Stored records
▶
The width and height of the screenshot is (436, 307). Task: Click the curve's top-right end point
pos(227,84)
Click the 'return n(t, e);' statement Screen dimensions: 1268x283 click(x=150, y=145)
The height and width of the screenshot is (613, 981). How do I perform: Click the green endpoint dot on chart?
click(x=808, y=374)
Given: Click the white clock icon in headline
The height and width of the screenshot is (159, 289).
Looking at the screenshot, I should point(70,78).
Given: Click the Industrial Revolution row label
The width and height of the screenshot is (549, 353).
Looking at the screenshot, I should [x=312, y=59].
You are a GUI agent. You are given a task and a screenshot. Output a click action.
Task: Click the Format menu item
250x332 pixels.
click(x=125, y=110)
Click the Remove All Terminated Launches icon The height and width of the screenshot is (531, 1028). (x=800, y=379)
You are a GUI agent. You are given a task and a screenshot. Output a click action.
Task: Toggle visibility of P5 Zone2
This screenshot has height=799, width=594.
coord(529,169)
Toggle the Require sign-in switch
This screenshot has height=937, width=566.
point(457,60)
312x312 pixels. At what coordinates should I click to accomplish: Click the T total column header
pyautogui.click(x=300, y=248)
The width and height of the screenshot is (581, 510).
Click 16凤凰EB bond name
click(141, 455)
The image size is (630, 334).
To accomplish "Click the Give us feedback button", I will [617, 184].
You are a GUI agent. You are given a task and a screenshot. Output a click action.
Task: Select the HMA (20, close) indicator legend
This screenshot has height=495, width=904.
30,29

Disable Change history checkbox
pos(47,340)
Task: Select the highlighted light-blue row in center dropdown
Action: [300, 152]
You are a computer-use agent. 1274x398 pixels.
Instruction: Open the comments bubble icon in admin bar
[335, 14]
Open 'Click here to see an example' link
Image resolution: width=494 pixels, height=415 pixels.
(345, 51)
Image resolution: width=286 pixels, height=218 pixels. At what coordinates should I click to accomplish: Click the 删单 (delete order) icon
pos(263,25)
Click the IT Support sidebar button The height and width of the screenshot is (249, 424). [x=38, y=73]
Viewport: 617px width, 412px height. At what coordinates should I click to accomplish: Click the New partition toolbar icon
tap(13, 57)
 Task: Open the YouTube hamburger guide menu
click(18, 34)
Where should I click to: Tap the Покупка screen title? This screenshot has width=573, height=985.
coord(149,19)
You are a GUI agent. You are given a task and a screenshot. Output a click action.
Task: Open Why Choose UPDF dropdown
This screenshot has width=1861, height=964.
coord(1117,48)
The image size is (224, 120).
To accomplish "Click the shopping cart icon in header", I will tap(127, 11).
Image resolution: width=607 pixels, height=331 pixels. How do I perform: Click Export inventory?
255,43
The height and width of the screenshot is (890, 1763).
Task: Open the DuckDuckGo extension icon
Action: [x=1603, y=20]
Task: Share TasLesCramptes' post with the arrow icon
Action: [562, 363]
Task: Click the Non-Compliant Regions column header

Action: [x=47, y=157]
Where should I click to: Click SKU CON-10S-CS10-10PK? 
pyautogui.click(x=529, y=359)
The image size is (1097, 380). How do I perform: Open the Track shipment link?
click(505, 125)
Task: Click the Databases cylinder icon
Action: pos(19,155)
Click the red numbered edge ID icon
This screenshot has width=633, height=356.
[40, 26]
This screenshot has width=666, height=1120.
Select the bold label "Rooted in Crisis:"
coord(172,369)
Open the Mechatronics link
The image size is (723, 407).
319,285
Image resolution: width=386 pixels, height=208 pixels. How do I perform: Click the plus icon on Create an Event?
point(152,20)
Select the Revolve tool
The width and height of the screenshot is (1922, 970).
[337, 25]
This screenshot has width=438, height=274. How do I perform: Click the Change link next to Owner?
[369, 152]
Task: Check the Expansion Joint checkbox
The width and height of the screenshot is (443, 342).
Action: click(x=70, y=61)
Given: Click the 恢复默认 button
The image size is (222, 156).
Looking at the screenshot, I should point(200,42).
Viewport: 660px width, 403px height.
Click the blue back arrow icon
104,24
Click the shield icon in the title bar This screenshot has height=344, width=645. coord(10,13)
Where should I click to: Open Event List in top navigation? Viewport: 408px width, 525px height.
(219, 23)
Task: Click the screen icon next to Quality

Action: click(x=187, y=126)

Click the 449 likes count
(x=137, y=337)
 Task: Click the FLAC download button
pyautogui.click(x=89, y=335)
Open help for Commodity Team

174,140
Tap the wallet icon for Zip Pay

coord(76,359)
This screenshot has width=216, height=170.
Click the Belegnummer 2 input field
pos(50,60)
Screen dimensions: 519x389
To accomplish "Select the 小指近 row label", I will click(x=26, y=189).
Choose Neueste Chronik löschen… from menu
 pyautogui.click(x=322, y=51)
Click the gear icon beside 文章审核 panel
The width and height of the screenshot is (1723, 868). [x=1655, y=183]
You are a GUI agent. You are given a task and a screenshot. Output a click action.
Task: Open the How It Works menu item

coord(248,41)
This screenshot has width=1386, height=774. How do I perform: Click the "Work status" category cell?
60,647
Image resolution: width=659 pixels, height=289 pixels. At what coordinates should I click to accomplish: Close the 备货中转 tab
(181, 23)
◀
Instructions for the task
Within the records, filter for lines that contain the word "will" and show each one.

Result for this task
To accomplish "Click the Give us feedback button", I will [617, 184].
To accomplish "Click the shopping cart icon in header", I will tap(127, 11).
To accomplish "Select the 小指近 row label", I will click(x=26, y=189).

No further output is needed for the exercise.